Der Musiker Ray Asery war dabei, als im Jemen 2011 plötzlich radikale Veränderung möglich war. Heute glaubt er, dass die Erfahrung von Repression und Krieg in der nächsten Phase der Revolution von Nutzen sein könnten.
Wir sangen von Freiheit und Widerstand. Wir waren Revolutionäre. Mit Musik und Kunst wollten wir den Jemen be- freien. Unsere Bühne war der »Platz des Wandels«, wie wir den Bereich vor der Universität von Sana’a kurzerhand tauften. Zwischen all den Zelten, politischen Debatten und kreativen Workshops spielten wir kostenlose Reggae-Konzerte.
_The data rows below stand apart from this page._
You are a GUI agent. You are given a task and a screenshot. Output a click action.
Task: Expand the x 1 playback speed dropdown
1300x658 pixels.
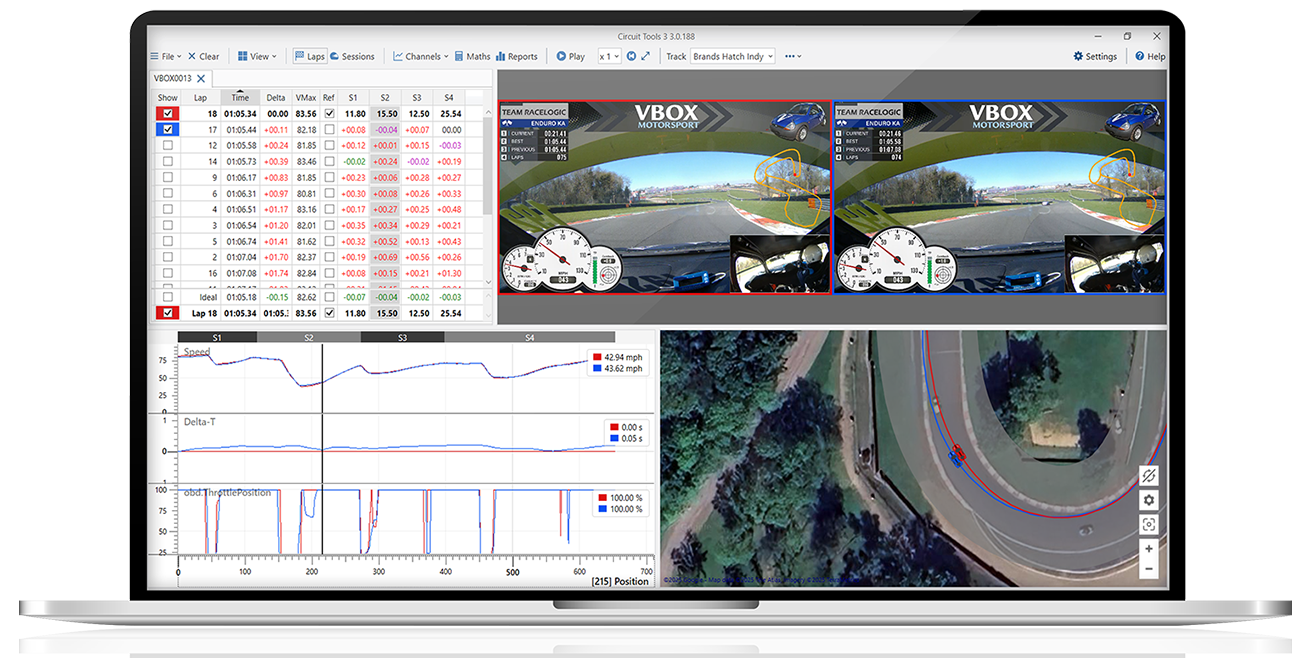click(609, 57)
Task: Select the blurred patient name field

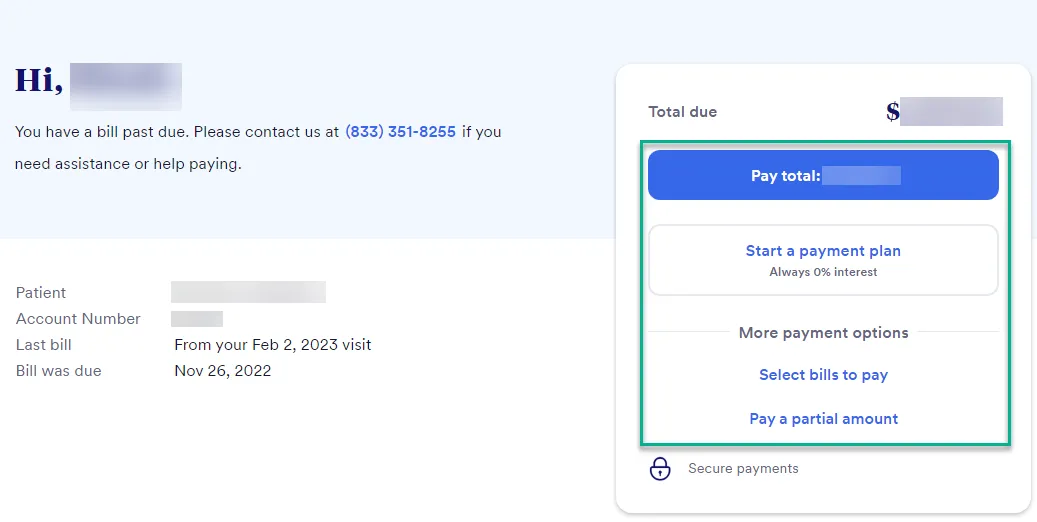Action: click(248, 292)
Von hier aus zogen wir los, um zu protestieren – zum Präsidentenpalast, zum Justizministerium und wieder zurück. Es war eine aufregende Zeit. Der Weg war weit, was danach folgte, schmerzhaft.
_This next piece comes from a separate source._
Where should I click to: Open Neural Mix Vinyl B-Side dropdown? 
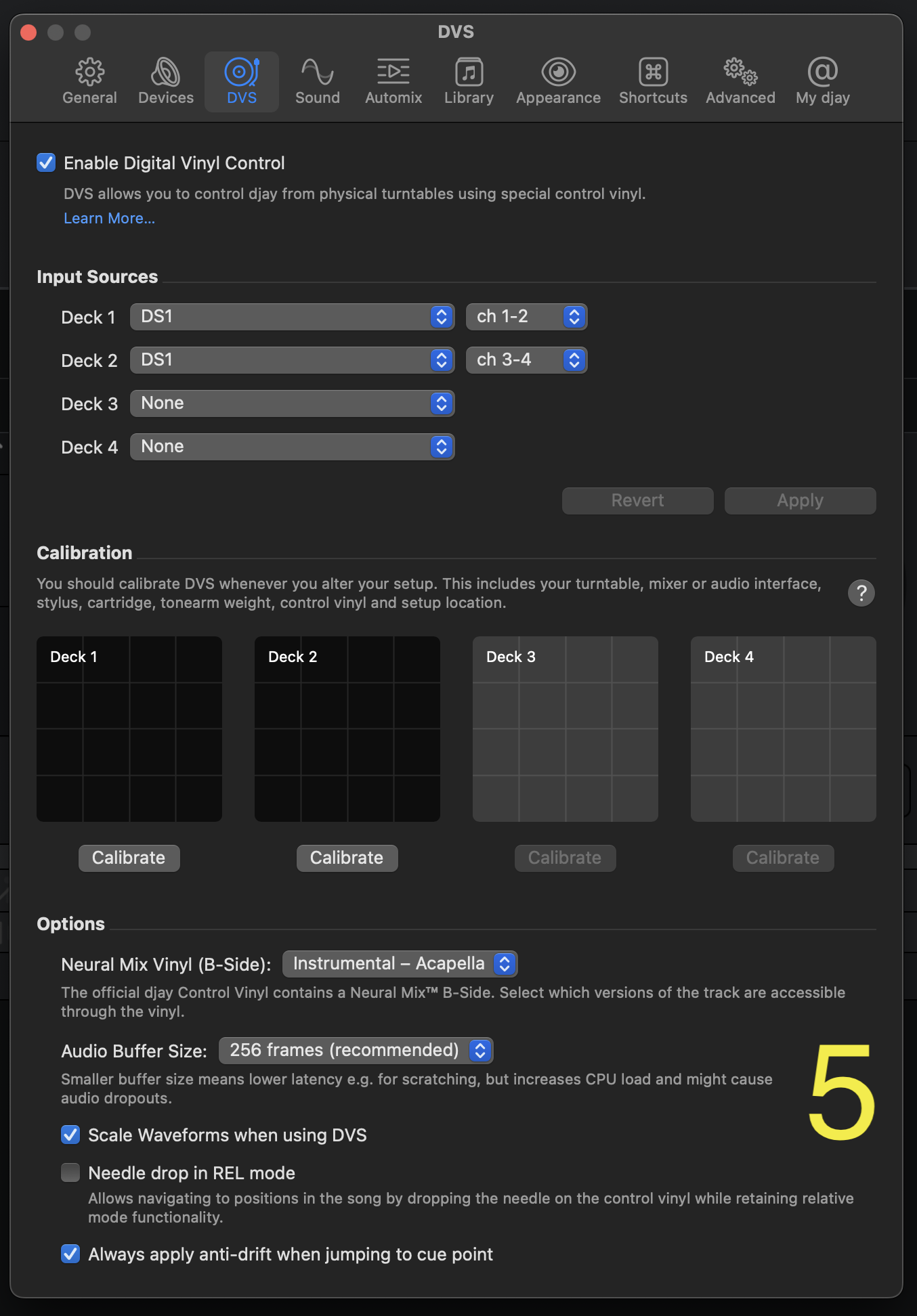click(x=400, y=964)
Aber vielleicht erzähle ich von Anfang an: Im Jahr 1994, als ich neun Jahre alt war, mündete der Nord-Süd-Konflikt im Jemen in einen Bürgerkrieg – Tausende verloren ihr Leben. Danach versprach die Regierung mal wieder Frieden und Wohlstand. Aber die Realität sah anders aus: Korruption, Selbstbereicherung und Wahlmanipulation gehörten ebenso zur politischen Normalität wie die Unterdrückung, Inhaftierung und Folter von Aktivisten, Journalisten und politischen Gegnern.
Und Gewalt war kein Monopol der Regierung: In Moscheen wurden gewaltverherrlichende islamistische Ideologien gepredigt, die Erziehung in Schulen und Familien legte Wert auf militärischen Drill. Wer sich Veränderung wünschte, hatte es schwer – politisch und privat. 2008 wollte ich Gitarre spielen lernen. Meine Eltern, bei denen ich damals lebte, wollten nichts davon wissen – noch nicht einmal den Wunsch durfte ich aussprechen.
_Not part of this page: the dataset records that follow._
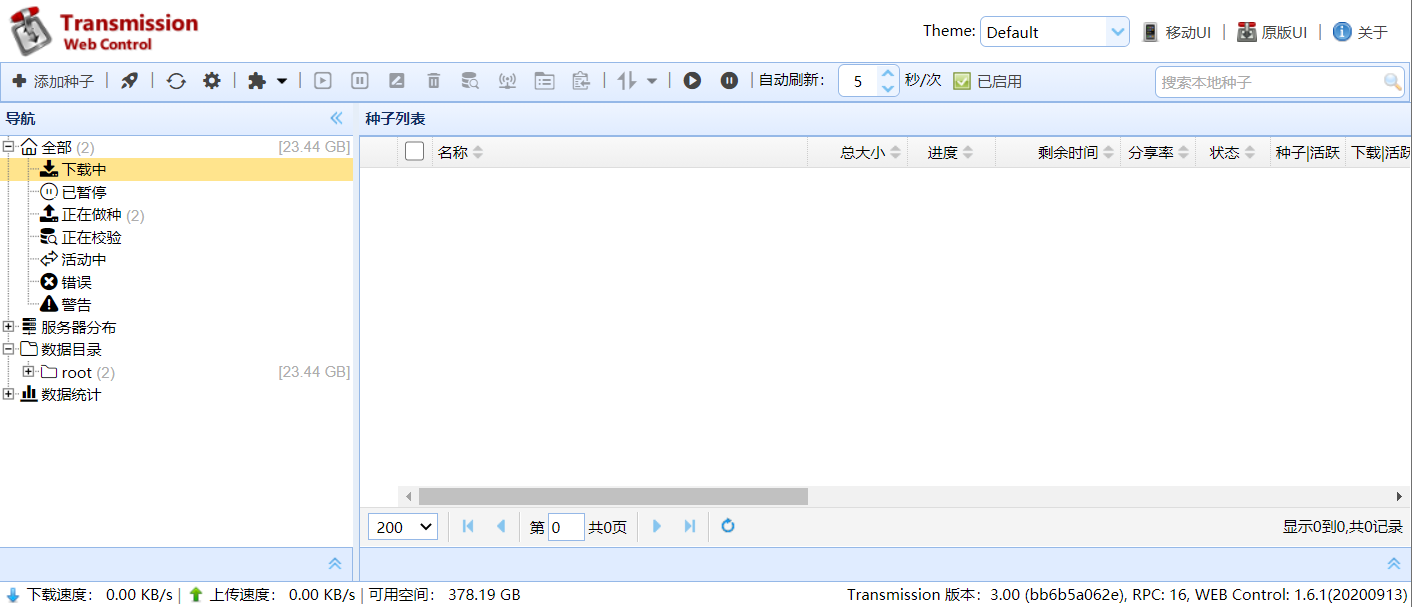Click the 关于 about info icon
1412x607 pixels.
1342,32
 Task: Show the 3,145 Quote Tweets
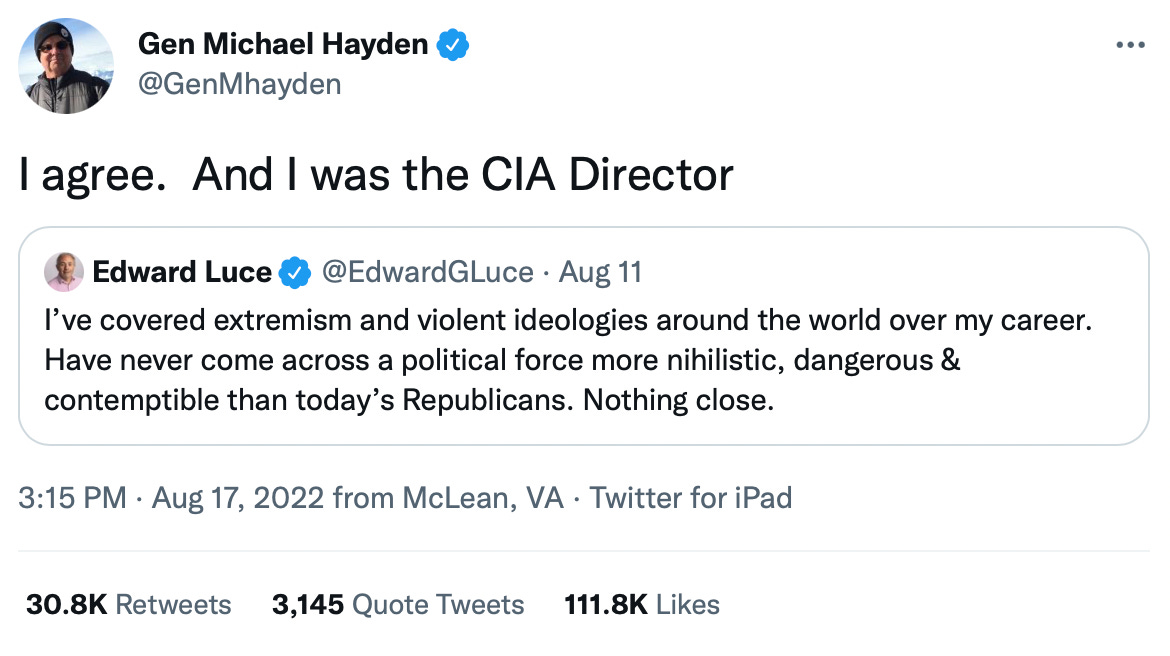[x=397, y=605]
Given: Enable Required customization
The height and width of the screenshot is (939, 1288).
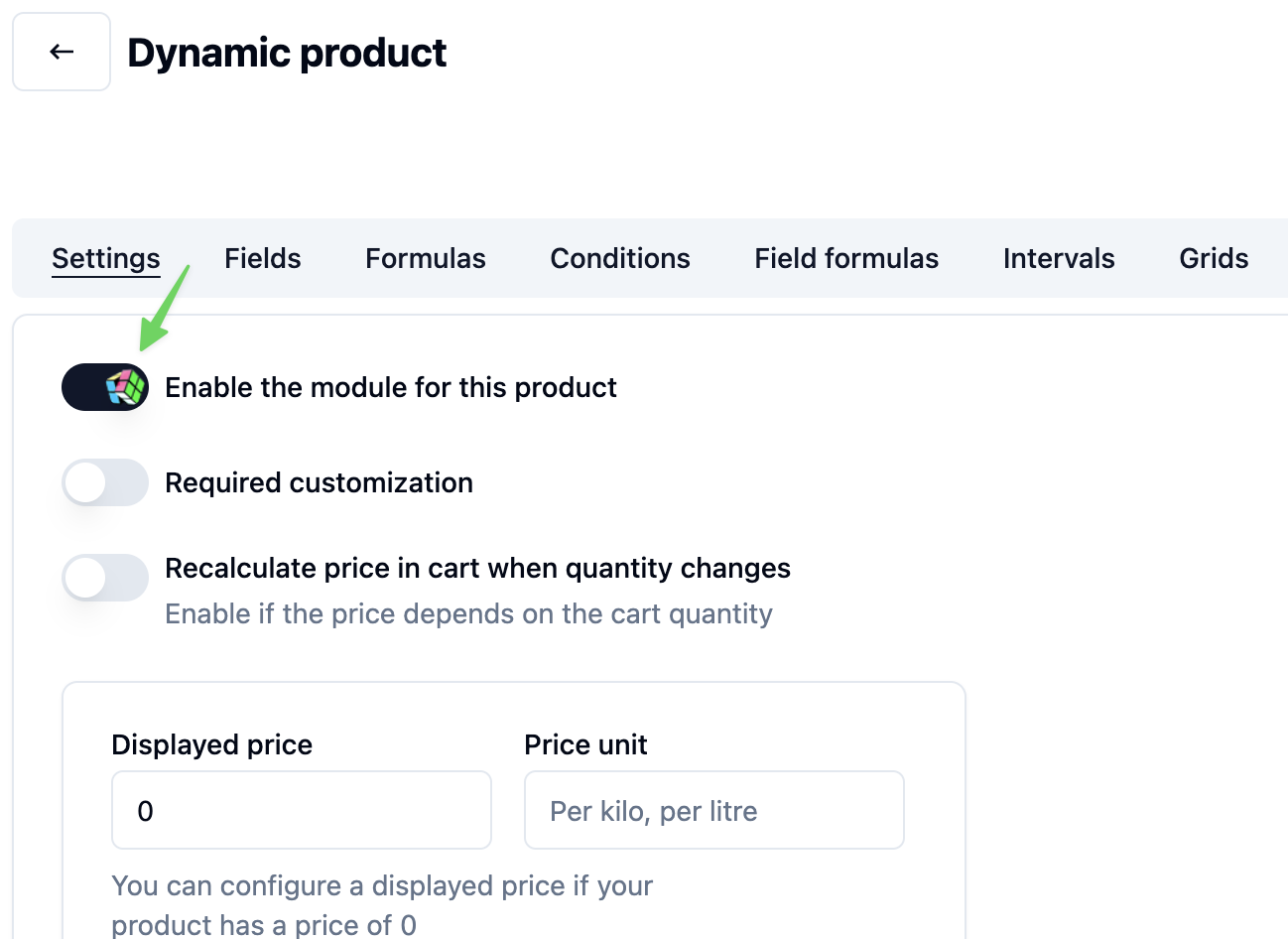Looking at the screenshot, I should click(104, 482).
Also kaufte ich mir heimlich eine Gitarre und versteckte sie im Kleiderschrank. Natürlich fanden sie das heraus. Es dauerte nicht lange. Vor meinen Augen schlugen sie das Instrument in Stücke. Aber 2011, als wir sahen, was in Tunesien und Ägypten passierte, war der Wandel plötzlich greifbar. Zu Tausenden gingen wir auf die Straße, um für Frieden und unsere Rechte zu demonstrieren. Auf dem »Platz des Wandels« lernte ich unzählige Menschen kennen: Musiker, Aktivisten, Menschenrechtler. Mit einigen von ihnen gründete ich die Künstlergruppe 3 Meters Away.
Die anfängliche Revolutionsromantik traf aber schnell auf die harte Realität der Repression.
Unser Kollektiv bestand aus Menschen mit den unterschiedlichsten Lebensgeschichten: Fotografen waren dabei, Musiker, Schriftsteller, aber auch ein Zahnarzt. Uns alle vereinte der Wunsch nach Veränderung. Viele meiner ausländischen Freunde verließen damals aus Sicherheitsgründen das Land. Einer von ihnen bat mich, auf sein Haus aufzupassen, bis sich die Situation wieder beruhigt.